Low light conditions not only degrade human visual experience, but also reduce the performance of downstream machine analytics. Although many works have been designed for low-light enhancement or domain adaptive machine analytics, the former considers less on high-level vision, while the latter neglects the potential of image-level signal adjustment. How to restore underexposed images/videos from the perspective of machine vision has long been overlooked. In this paper, we are the first to propose a learnable illumination enhancement model for high-level vision. Inspired by real camera response functions, we assume that the illumination enhancement function should be a concave curve, and propose to satisfy this concavity through discrete integral. With the intention of adapting illumination from the perspective of machine vision without task-specific annotated data, we design an asymmetric cross-domain self-supervised training strategy. Our model architecture and training designs mutually benefit each other, forming a powerful unsupervised normal-to-low light adaptation framework. Comprehensive experiments demonstrate that our method surpasses existing low-light enhancement and adaptation methods and shows superior generalization on various low-light vision tasks, including classification, detection, action recognition, and optical flow estimation. All of our data, code, and results will be available online upon publication of the paper.
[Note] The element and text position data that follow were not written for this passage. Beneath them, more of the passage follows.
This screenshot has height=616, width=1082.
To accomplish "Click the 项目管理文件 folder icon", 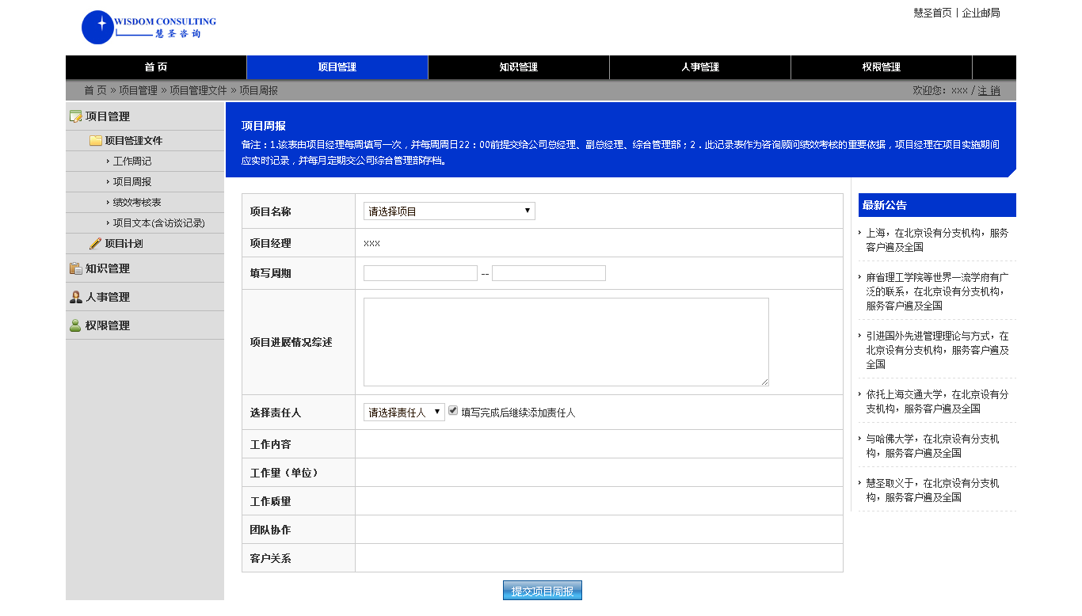I will click(96, 141).
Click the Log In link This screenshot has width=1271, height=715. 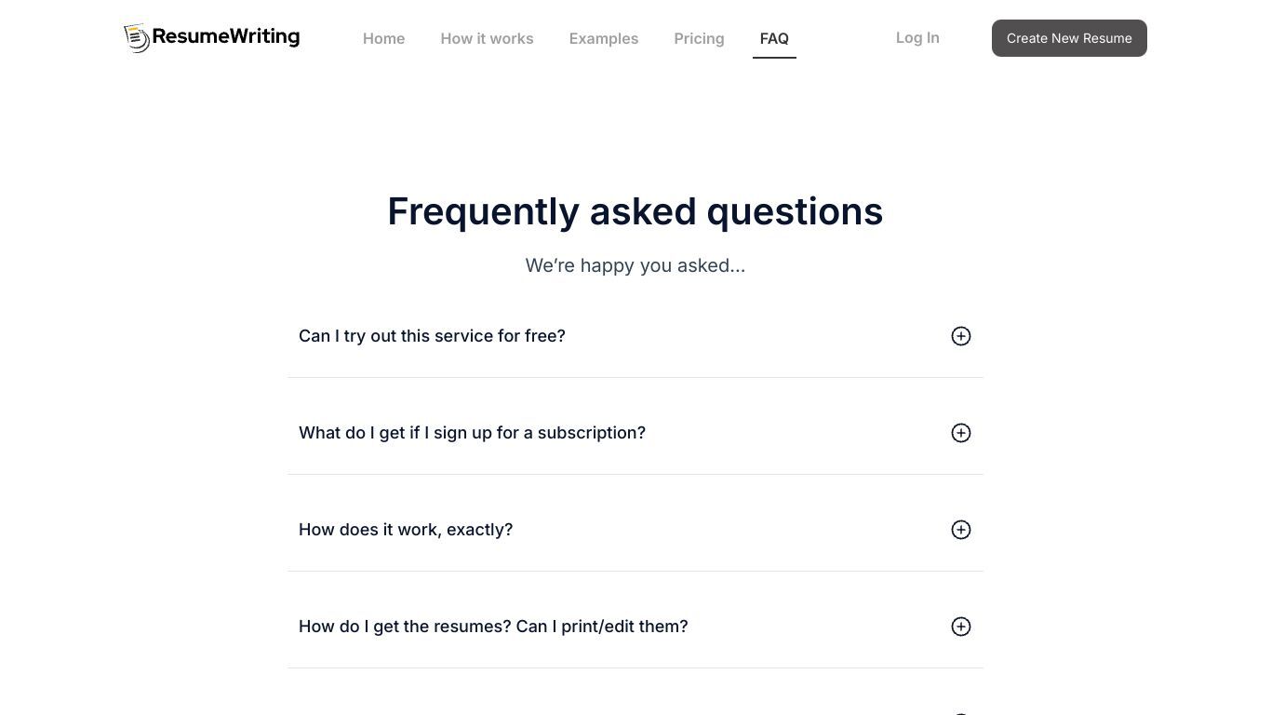point(917,37)
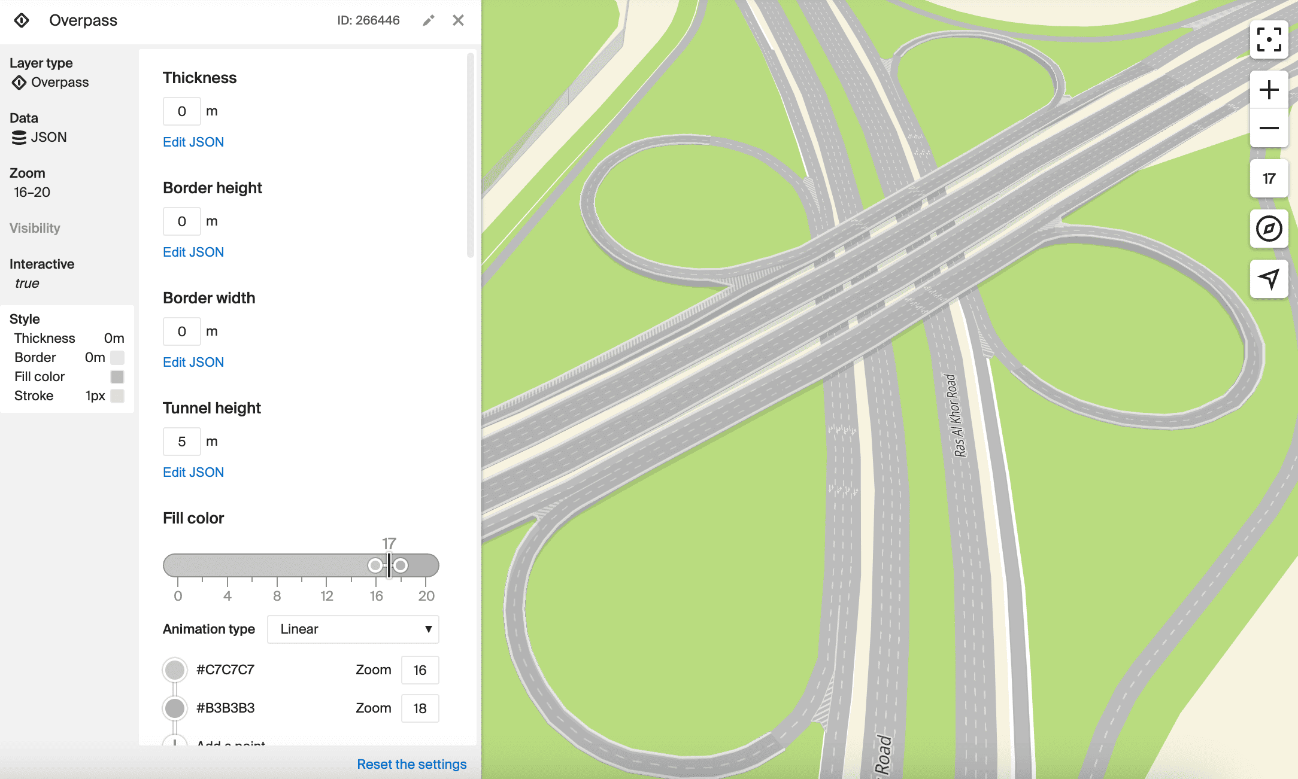The height and width of the screenshot is (779, 1298).
Task: Click the pencil icon to rename the Overpass layer
Action: point(427,20)
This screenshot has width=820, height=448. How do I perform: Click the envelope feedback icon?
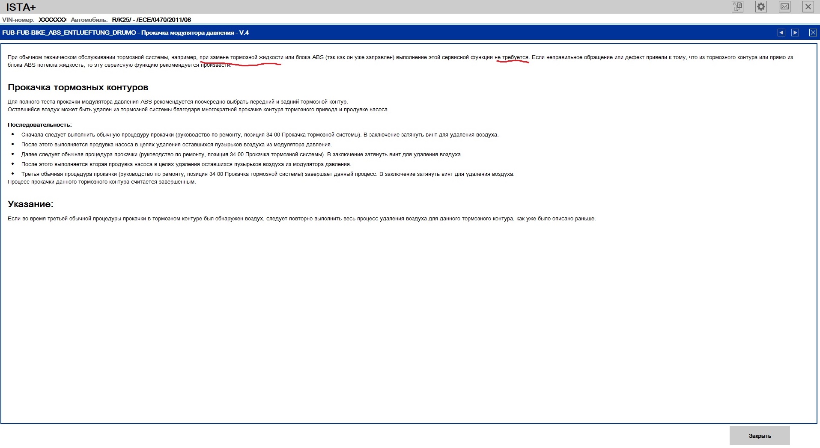tap(784, 7)
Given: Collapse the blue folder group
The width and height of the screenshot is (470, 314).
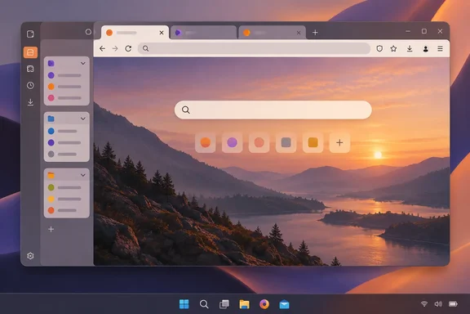Looking at the screenshot, I should (x=83, y=119).
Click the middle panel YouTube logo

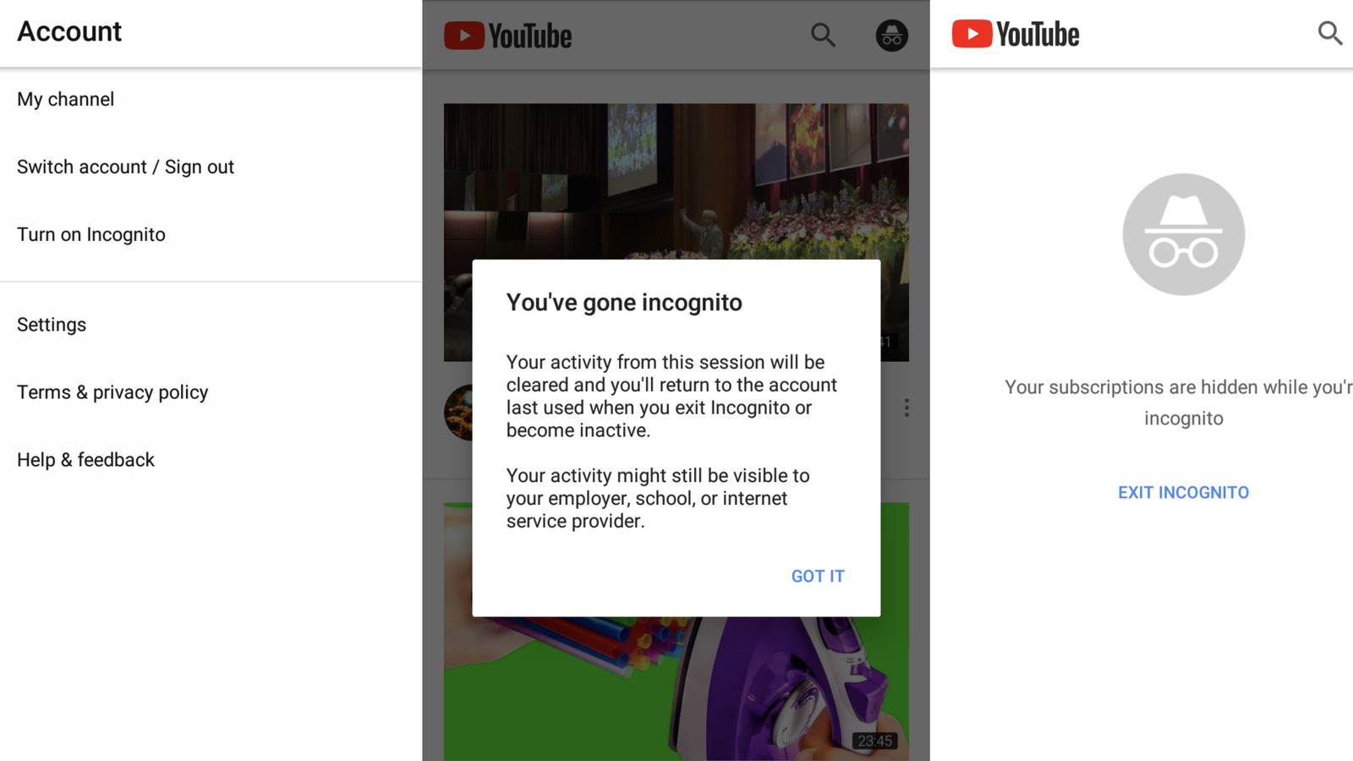click(x=508, y=36)
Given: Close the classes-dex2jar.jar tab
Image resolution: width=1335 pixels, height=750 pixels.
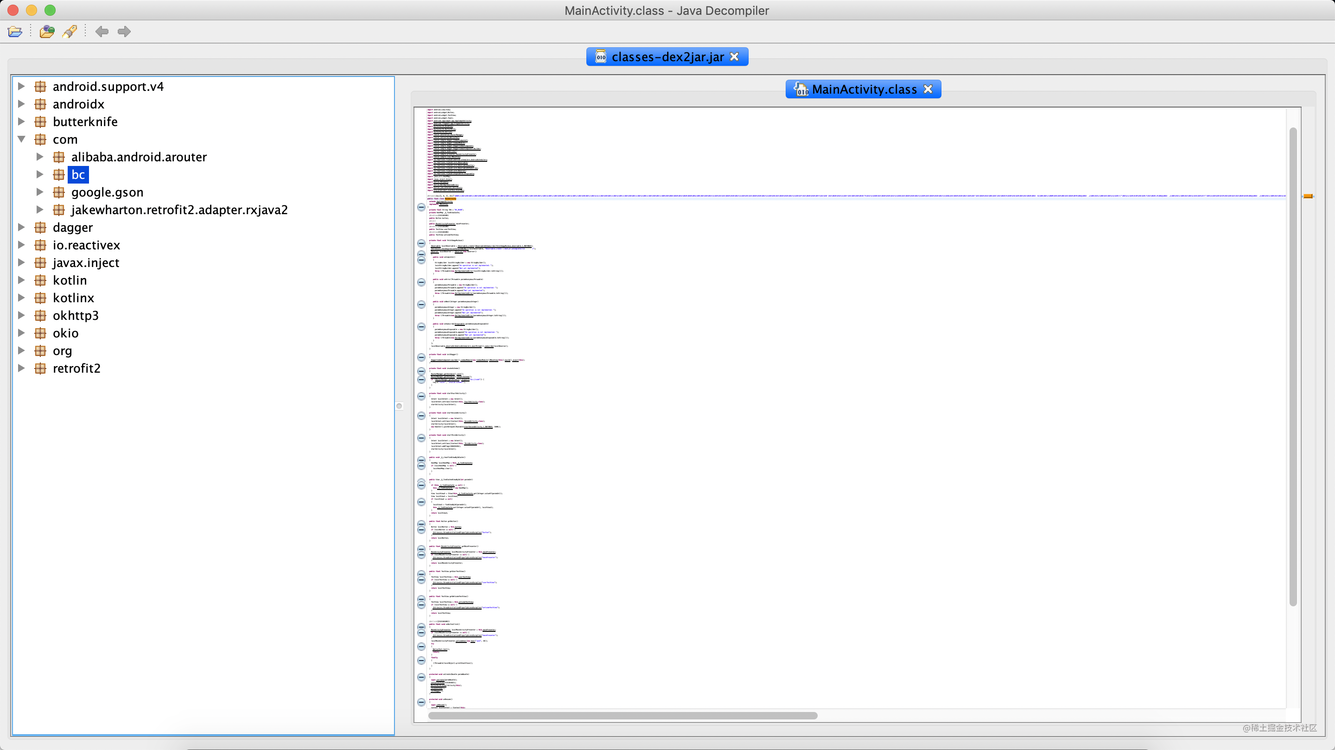Looking at the screenshot, I should click(x=734, y=56).
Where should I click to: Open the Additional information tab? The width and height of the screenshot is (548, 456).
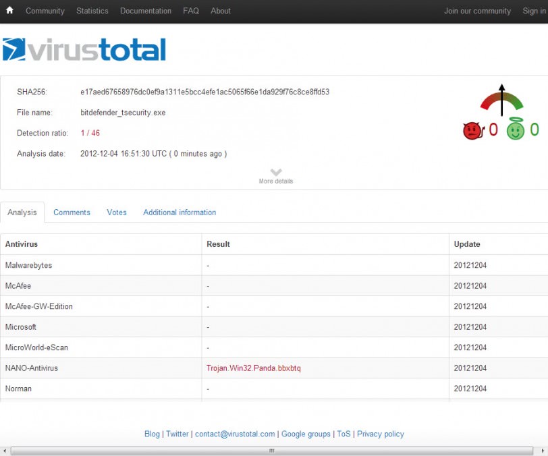click(179, 212)
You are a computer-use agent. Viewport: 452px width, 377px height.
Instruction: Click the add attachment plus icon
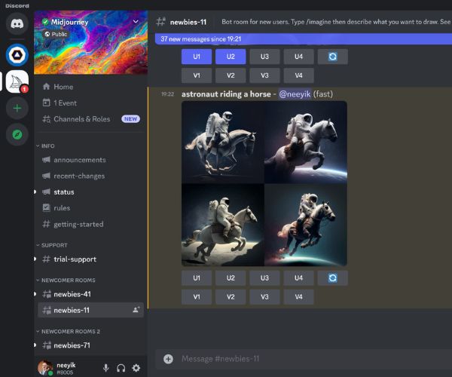tap(168, 359)
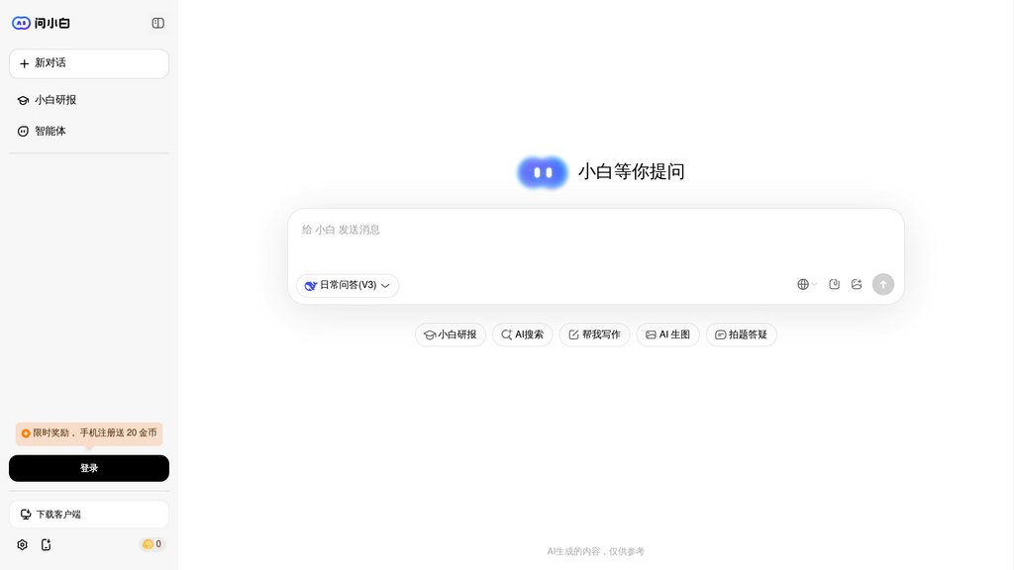Screen dimensions: 1014x570
Task: Enable AI搜索 mode from the quick actions
Action: click(522, 334)
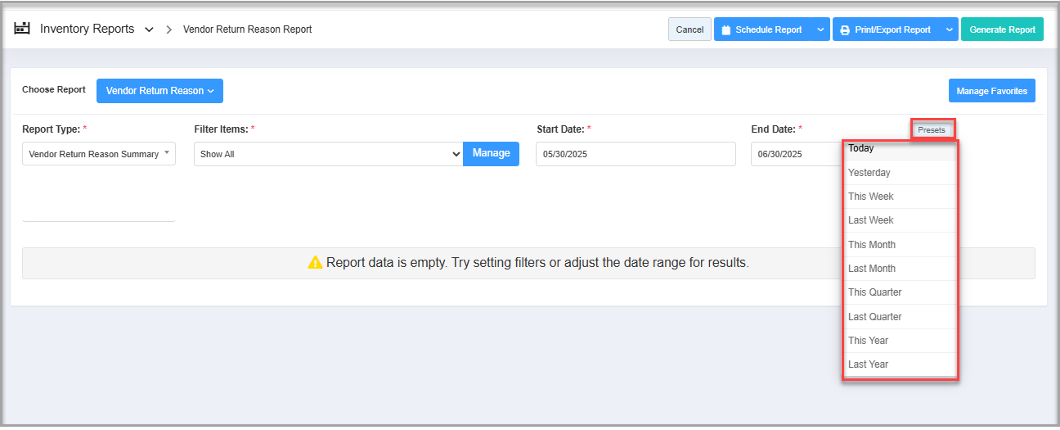Image resolution: width=1060 pixels, height=430 pixels.
Task: Click the Generate Report button
Action: tap(1002, 29)
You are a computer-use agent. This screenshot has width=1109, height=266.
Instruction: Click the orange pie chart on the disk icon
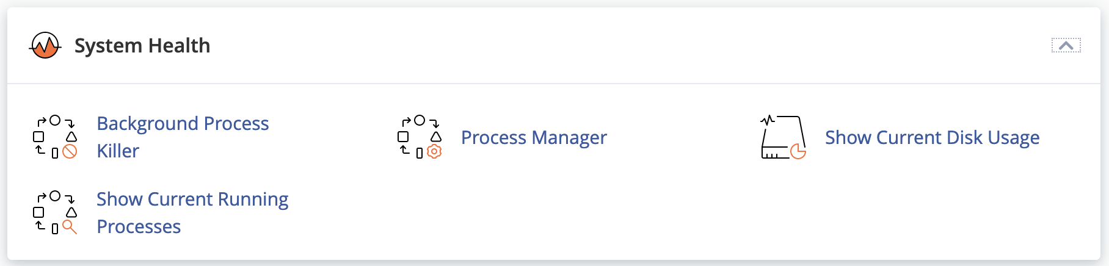(798, 151)
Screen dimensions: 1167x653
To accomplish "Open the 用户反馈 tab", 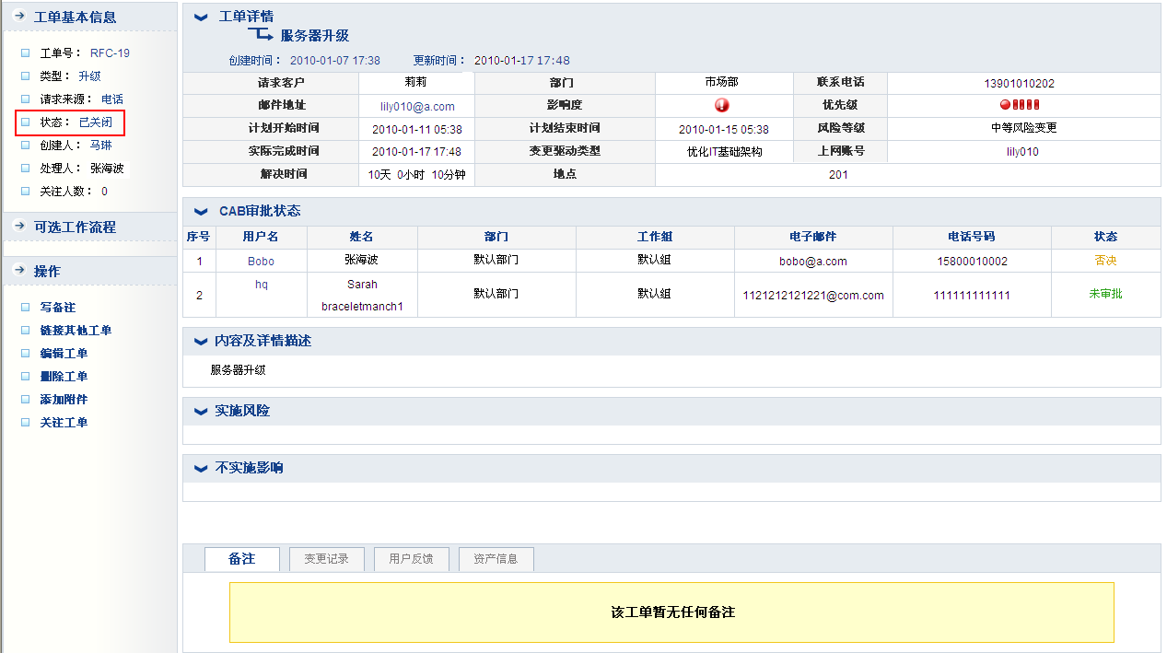I will point(411,559).
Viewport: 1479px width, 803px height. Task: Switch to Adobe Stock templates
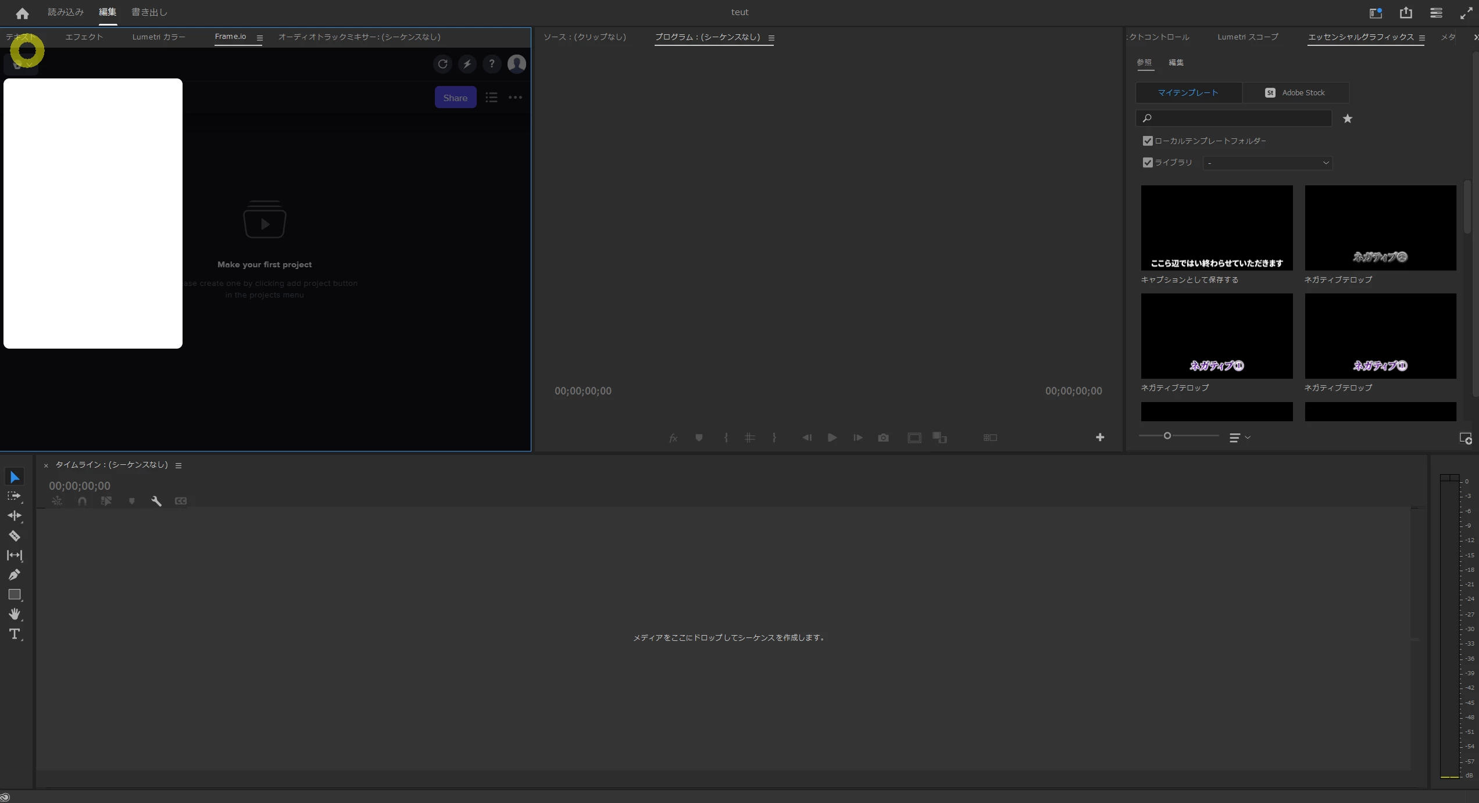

Video Introduction (YouTube)



Framework


The framework of our model. Our model first predicts a non-negative minus second derivative, and then integrates and normalizes it into a concave curve g, which controls the illumination of the enhanced result. The model is trained in an asymmetric self-supervised way. Based on a pretrained and fixed-weight feature extractor, we first train a pretext head on normal light images, and then train our model with the fixed-weight pretext head on low-light images.

Selected Experimental Results


Subjective comparison results for dark face detection. The color of the bounding boxes represents the confidence of recognition, with yellow indicating higher confidence.


Optical flow estimation results of the same scene under different illumination levels.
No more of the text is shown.